AIM OF THE EXERCISE:
All entries must be repeated exactly; do not include the pictures.
:::::
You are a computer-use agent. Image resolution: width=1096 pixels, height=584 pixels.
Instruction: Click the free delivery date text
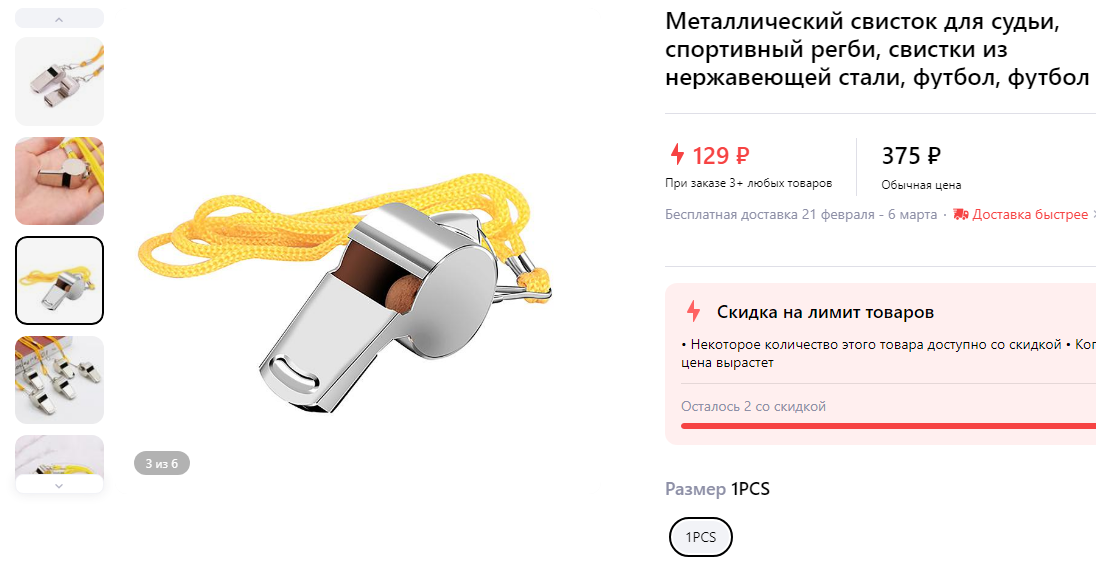801,214
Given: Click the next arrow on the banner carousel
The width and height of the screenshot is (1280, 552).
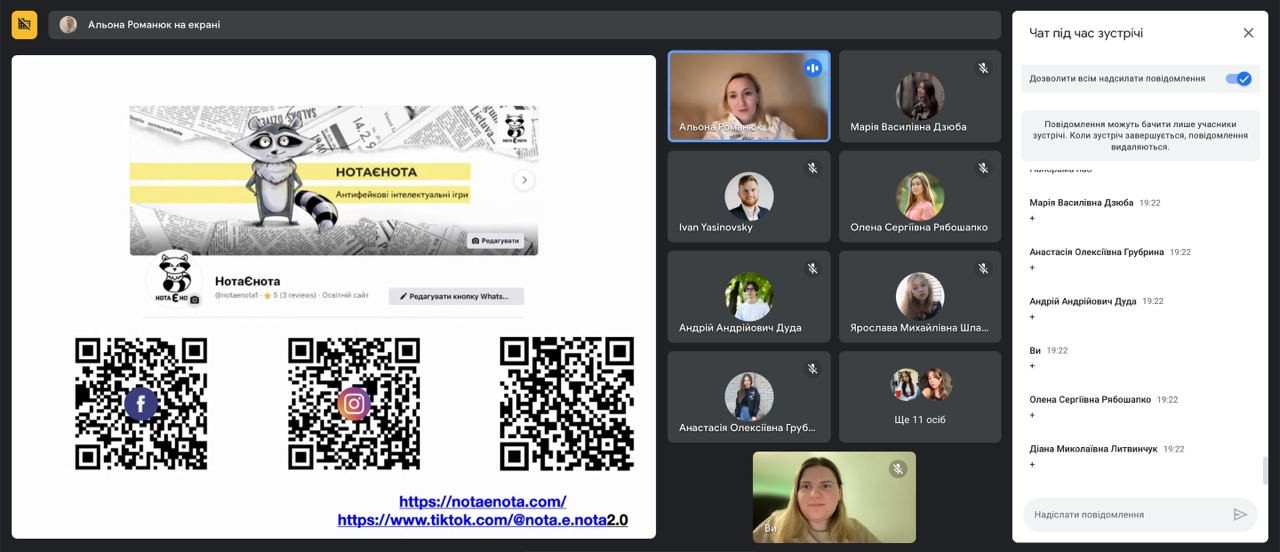Looking at the screenshot, I should (524, 181).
:::::
RESPONSE:
You are a computer-use agent. Image resolution: width=1096 pixels, height=584 pixels.
Instruction: Click the free delivery date text
801,214
Given: Click the next arrow on the banner carousel
The width and height of the screenshot is (1280, 552).
Looking at the screenshot, I should (524, 181).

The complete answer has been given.